SUPPLIED ENTRIES.
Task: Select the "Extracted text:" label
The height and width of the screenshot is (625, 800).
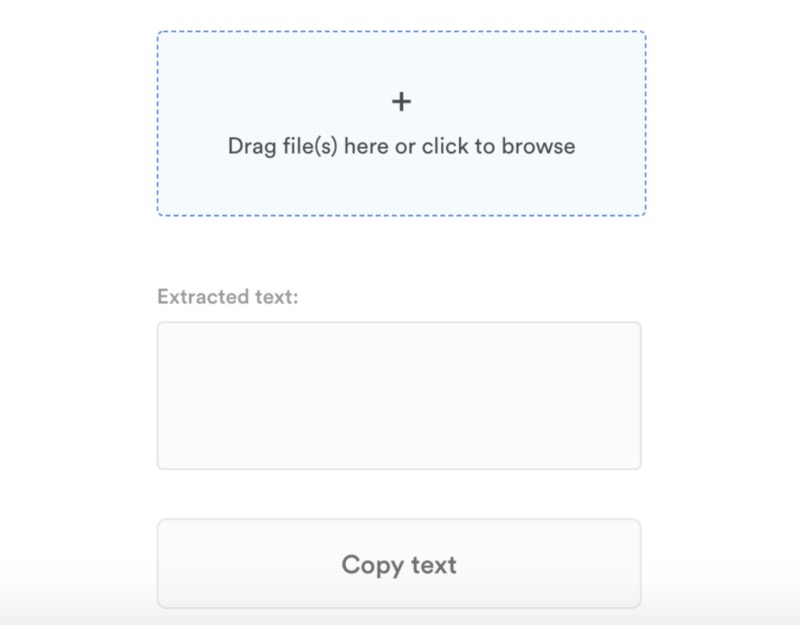Action: [x=228, y=297]
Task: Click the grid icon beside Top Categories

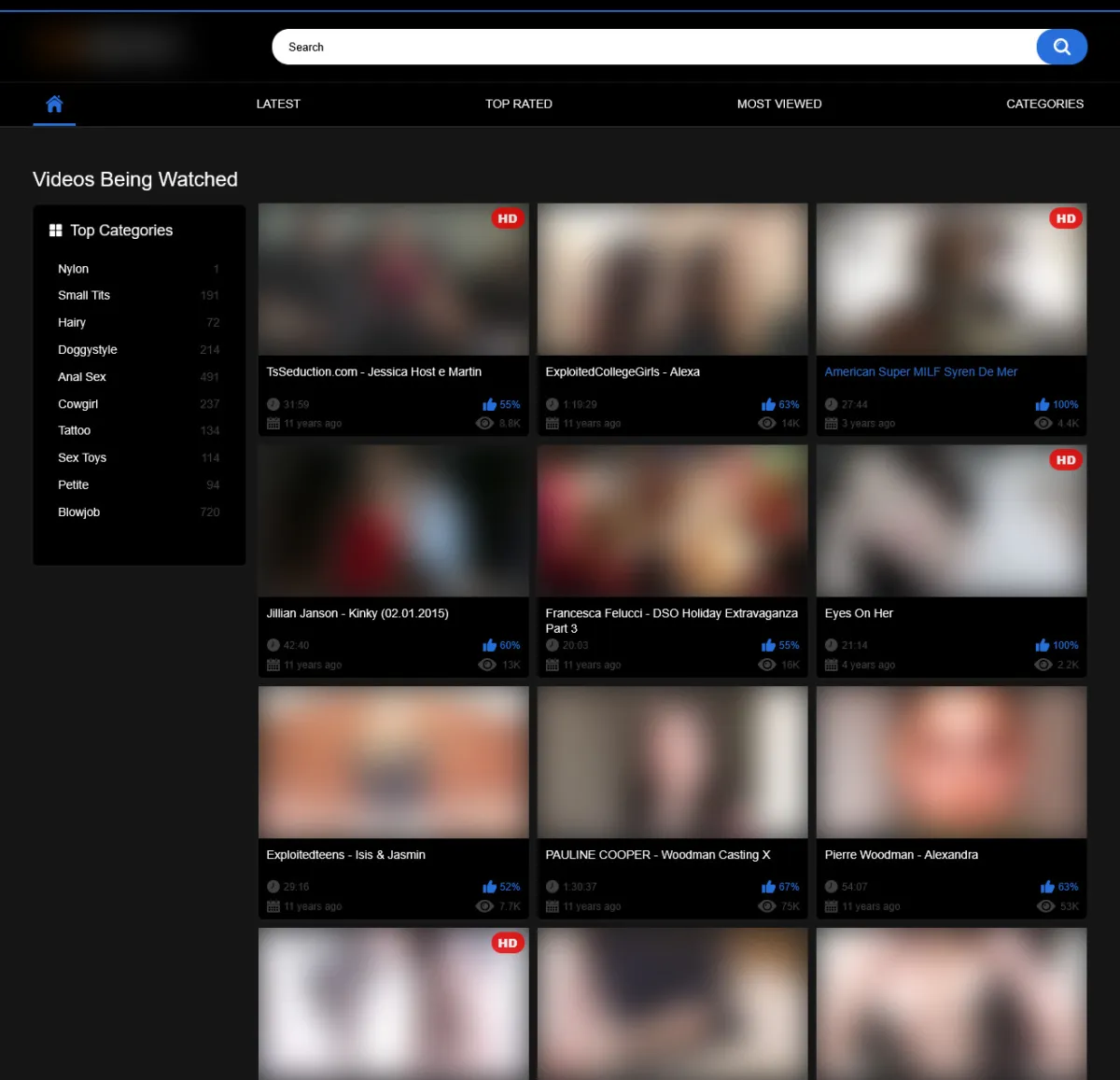Action: 55,231
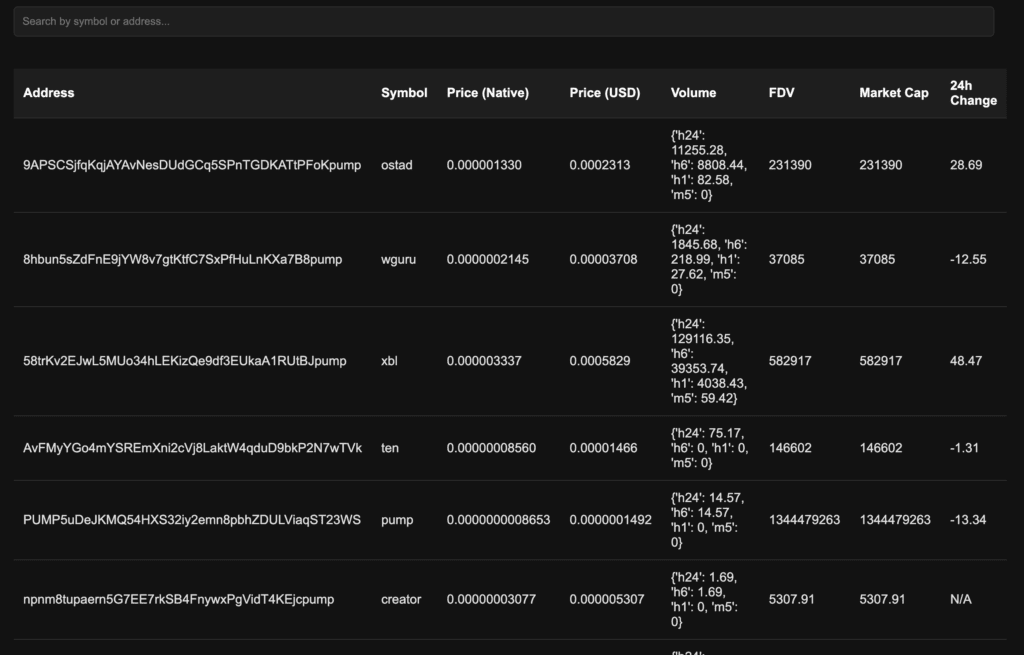Click the address starting with npnm8tupaern
Viewport: 1024px width, 655px height.
point(178,600)
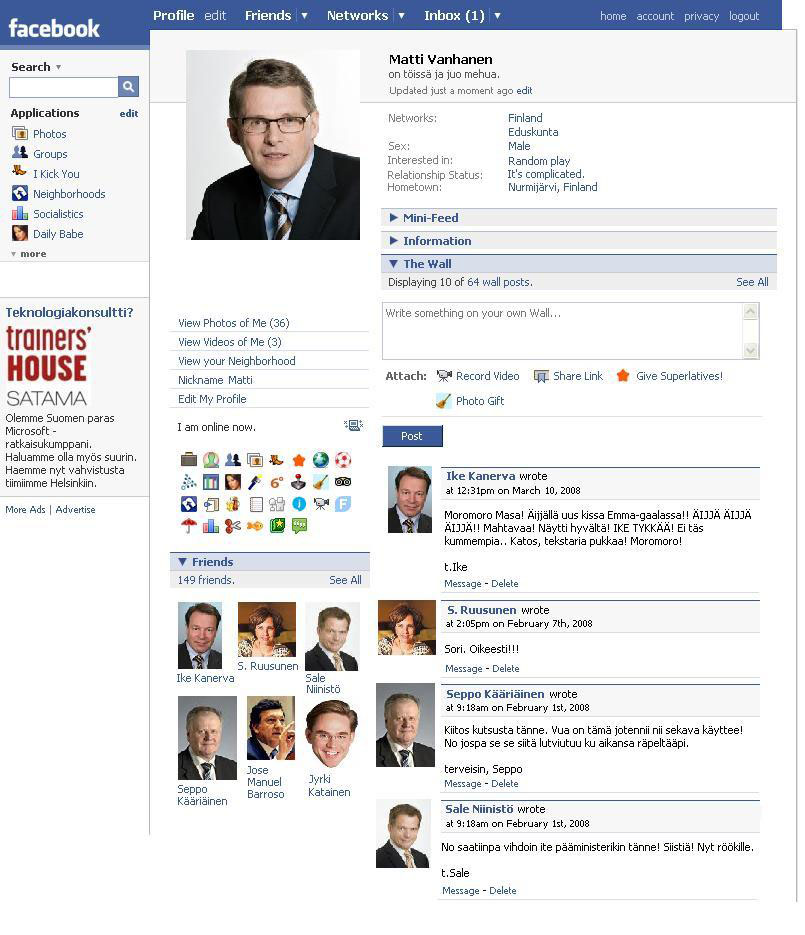The height and width of the screenshot is (935, 805).
Task: Click the Photo Gift brush icon
Action: [443, 401]
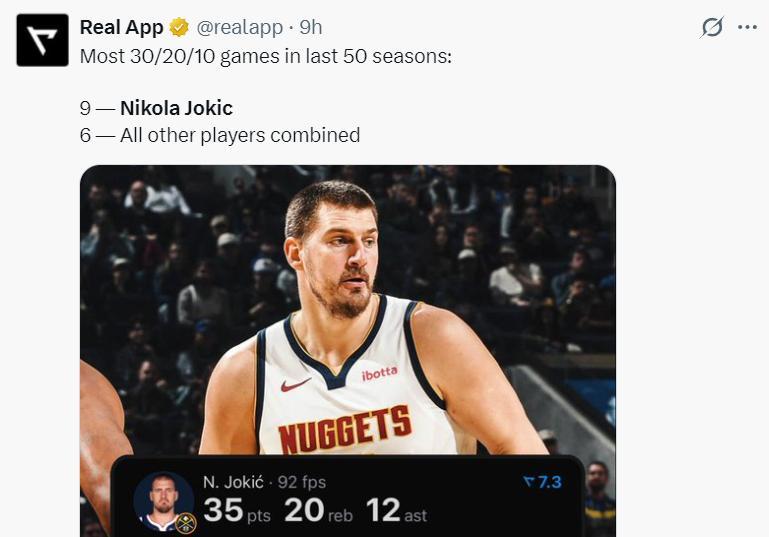Click the blue triangle rating icon
The height and width of the screenshot is (537, 769).
pyautogui.click(x=529, y=483)

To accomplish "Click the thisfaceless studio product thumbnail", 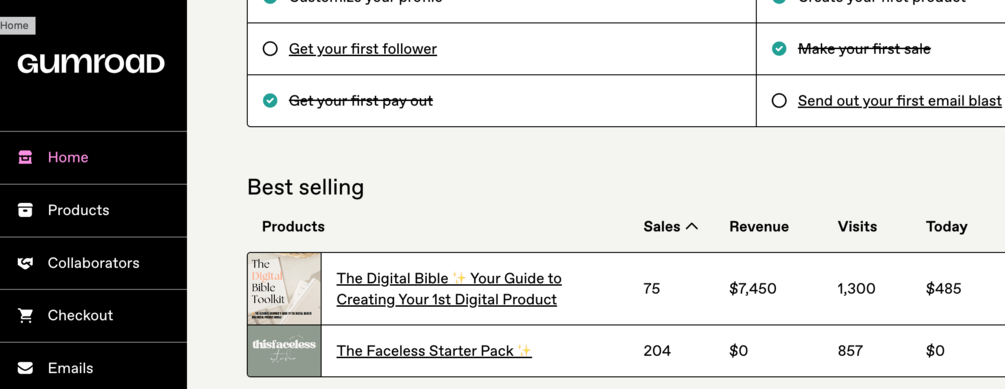I will click(x=285, y=351).
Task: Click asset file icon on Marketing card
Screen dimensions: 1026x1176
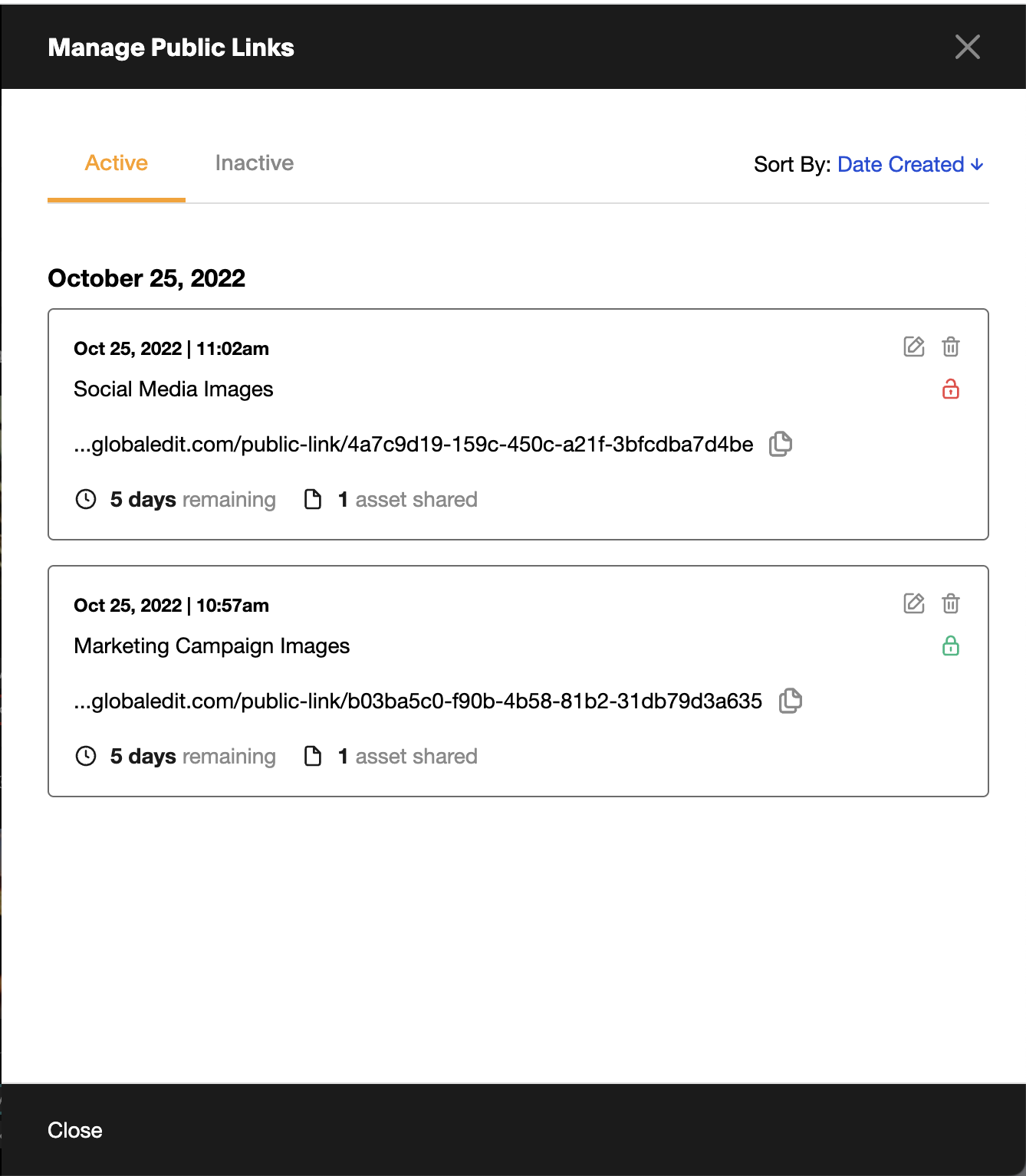Action: coord(313,757)

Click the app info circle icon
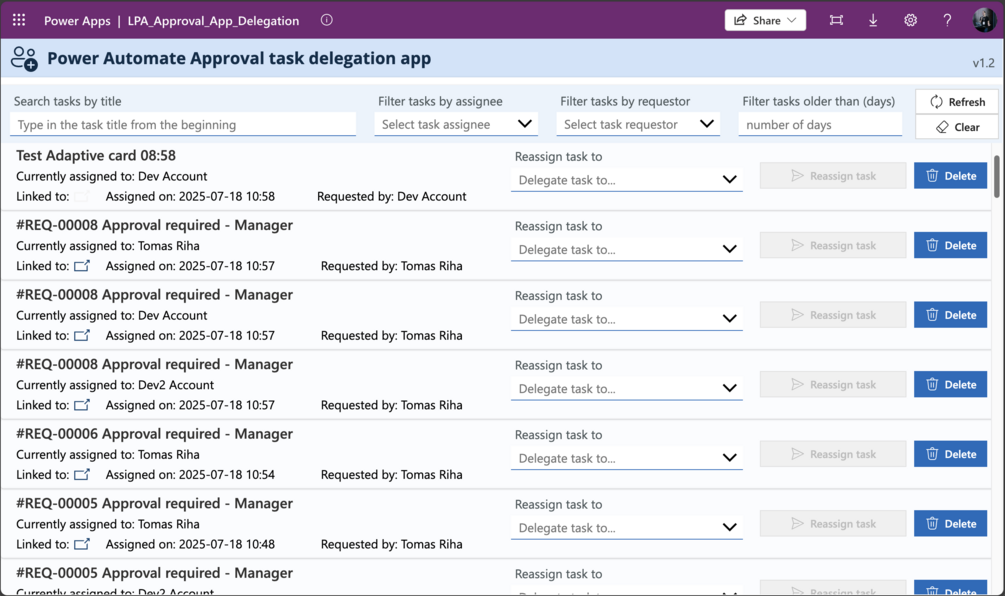(x=326, y=20)
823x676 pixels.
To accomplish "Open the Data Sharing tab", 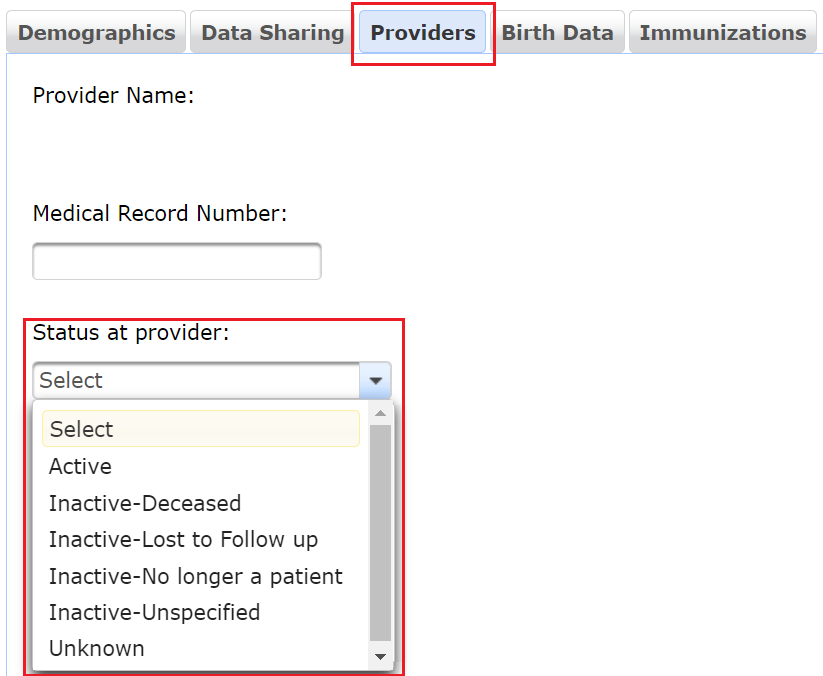I will (x=272, y=32).
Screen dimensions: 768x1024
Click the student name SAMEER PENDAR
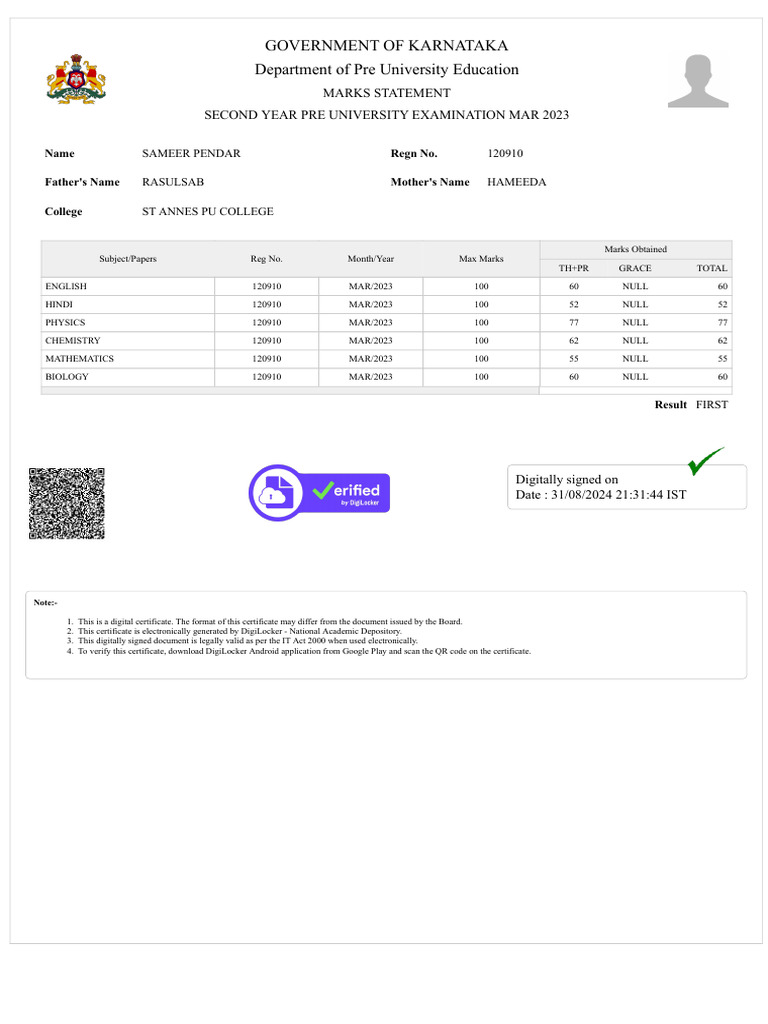click(191, 153)
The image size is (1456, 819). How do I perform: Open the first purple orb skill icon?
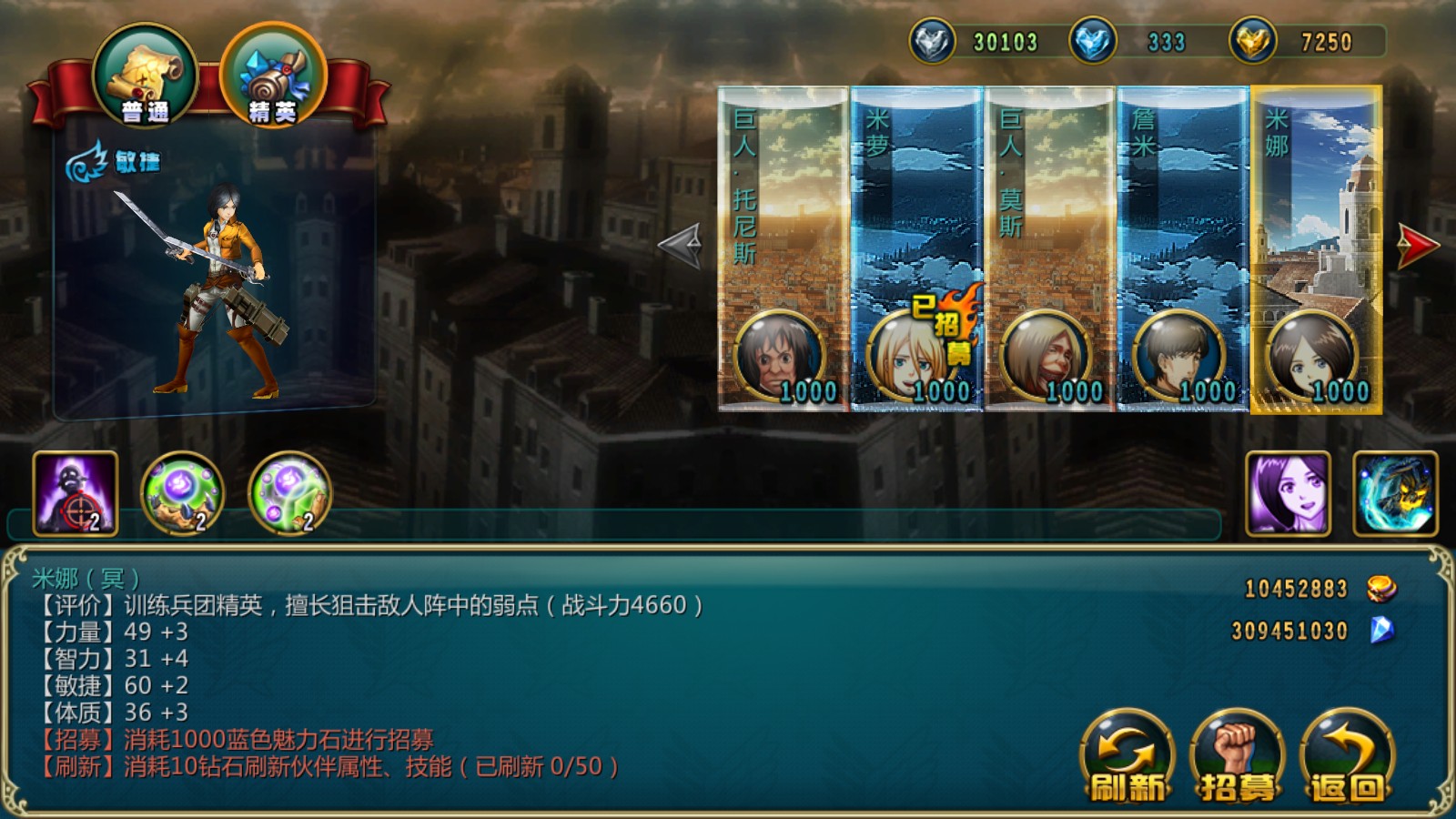(x=182, y=493)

YOUR GOAL.
Repeat nothing but the lines from the one containing "Click the student name SAMEER PENDAR" through the end of the entries, exactly, and skip the pictures.

WRITTEN ANSWER.
Click the student name SAMEER PENDAR
click(191, 153)
The image size is (1456, 819). How do I perform: Open the first purple orb skill icon?
(x=182, y=493)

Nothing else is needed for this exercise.